Advisors on the project include Liam Robertson (CEO of Alphabit Limited), Zhou Shouji (a founding partner at FBG Capital), Kenneth Oh (Senior partner at Dentons Rodyk and Davidson), and Michael J. Arrington (CEO of TechCrunch).

AELF Roadmap and Achievements

Development began on the Aelf project in November 2017. The development was classified into 5 phases, according to the roadmap shown below:

The Aelf testnet was released in June 2018. The Aelf side chain development was announced to be completed, as of September 2018. The official mainnet launch is scheduled for 2019.

Challenges and Competition

Aelf seems to be making steady progress according to the roadmap and vision. The Aelf blog keeps the community connected with developmental updates from the team. The only notable challenge would be becoming the best and most widely-recognized blockchain platform among others that render similar services.

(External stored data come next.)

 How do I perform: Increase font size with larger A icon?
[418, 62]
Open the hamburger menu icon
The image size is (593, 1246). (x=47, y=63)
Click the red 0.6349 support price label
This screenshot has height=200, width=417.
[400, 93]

The most obvious competitor for Aelf as a blockchain platform would be Ethereum. However, with the specific use of side chains in development, Lisk also serves as a significant competitor.

The ELF Token

The ELF token serves as the means of payment for resource allocation, maintaining the stability of the Aelf ecosystem (through voting) and incentivizing contributors for the healthy development of the whole network.

The ELF token is designed in such a way that every side chain recognized by the Aelf OS is allowed to accept ELF tokens.

The ELF token sale took place between November 28 and December 10, 2017. The goal was to raise 55,000 ETH, and it was achieved (in the private sale) without having to do a public ICO. The project drew in funds from investment companies such as FBG Capital, BlockTower, Draper Dragon, Galaxy, Blockchain Ventures, and several others.

The ELF token is currently worth about $0.14, and it is trading on several exchanges such as Binance, Huobi, and OKEx with BTC, ETH, and trading pairs. Huobi and OKEx also include USDT pairs. It is also paired with the South Korean Won on Bithumb.

The ELF token is currently an ERC-20 Ethereum token standard. Hence, it can be stored in any ERC-20 compatible wallet.

However, when the Aelf mainnet launches in 2019, there will be a token migration from the ERC-20 standard to the native Aelf coins on the Aelf blockchain. There will be information from the Aelf team when the time comes to migrate the tokens.

Conclusion

Aelf’s vision of becoming the Linux of the blockchain world is an ambitious one.

The project’s design in light of what it hopes to achieve looks very promising. Its success will greatly depend on how many projects and developers are willing to build on it. Currently, there are not so many dapp projects in the world, but this could change in the near future.

With a future filled with blockchain applications and dapps, Aelf is positioning itself to become a force to be reckoned with.